Diplomatic sources revealed corruption scandals involving Emirati officials with a British businessman recently arrested in Dubai, prompting the Emirati authorities to refuse to extradite him to Denmark.
The sources told Emirates Leaks that British businessman Sanjay Shah had established partnerships and economic relations with some officials from the Al Nahyan family in Abu Dhabi over the years.
The sources pointed out that the partnerships included commissions of large sums of money and that Shah possessed documents confirming the involvement of Emirati officials and used them as a trump card to prevent his extradition to Denmark.
According to Reuters, the UAE courts decided not to extradite Shah, accused of defrauding tax authorities in a $1.7 billion tax fraud case.

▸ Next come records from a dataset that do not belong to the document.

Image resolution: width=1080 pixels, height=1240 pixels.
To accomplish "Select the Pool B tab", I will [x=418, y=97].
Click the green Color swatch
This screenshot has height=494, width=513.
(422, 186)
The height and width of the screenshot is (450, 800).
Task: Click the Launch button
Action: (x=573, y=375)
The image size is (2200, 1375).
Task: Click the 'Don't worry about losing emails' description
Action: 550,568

Dubai police announced the arrest of Sanjay Shah last May and described him as one of the most wanted by the Danish authorities on suspicion of involvement in the most significant tax fraud and money laundering operation in the history of the Kingdom of Denmark.
Reports stated that the British businessman, Sanjay Shah, specialized in establishing several companies that file profits tax refund applications with incorrect data.
Commander-in-Chief of Dubai Police, Lieutenant-General Abdullah Khalifa Al-Marri, said that the arrest of Shah came after a continuous and careful follow-up of his movements by the work teams in the General Department of Inquiries and Criminal Investigations in Dubai Police, under the supervision and follow-up of the Public Prosecution with the implementation of the international arrest warrant.
But later, during the investigations with Shah, it became clear the extent of the involvement of senior Emirati officials in the corruption deals he concluded, which made the authorities fear that their case would be exposed internationally if he was handed over to the Danish authorities.
Shah ran a centre for autistic children in Dubai, which closed in 2020 amid attempts by Denmark to extradite him. He also ran the British-based charity Autism Rocks, which presented performances to major artists as part of its money laundering activity.
At the time of his arrest, Dubai police said the emirate had received an international arrest warrant from Denmark for Shah.
The Director of the General Department of Criminal Investigation and Investigation in Dubai, Brigadier Jamal Al Jallaf, said at the time that Shah, through the establishment of several companies, submitted requests for refunding the profits taxes on the profits distributed.
He indicated that the accused had laundered the profits resulting from tax fraud by submitting tax refund claims with incorrect data about deals related to COMEX taxes, which means buying shares before distributing their profits and selling them immediately after distributing them.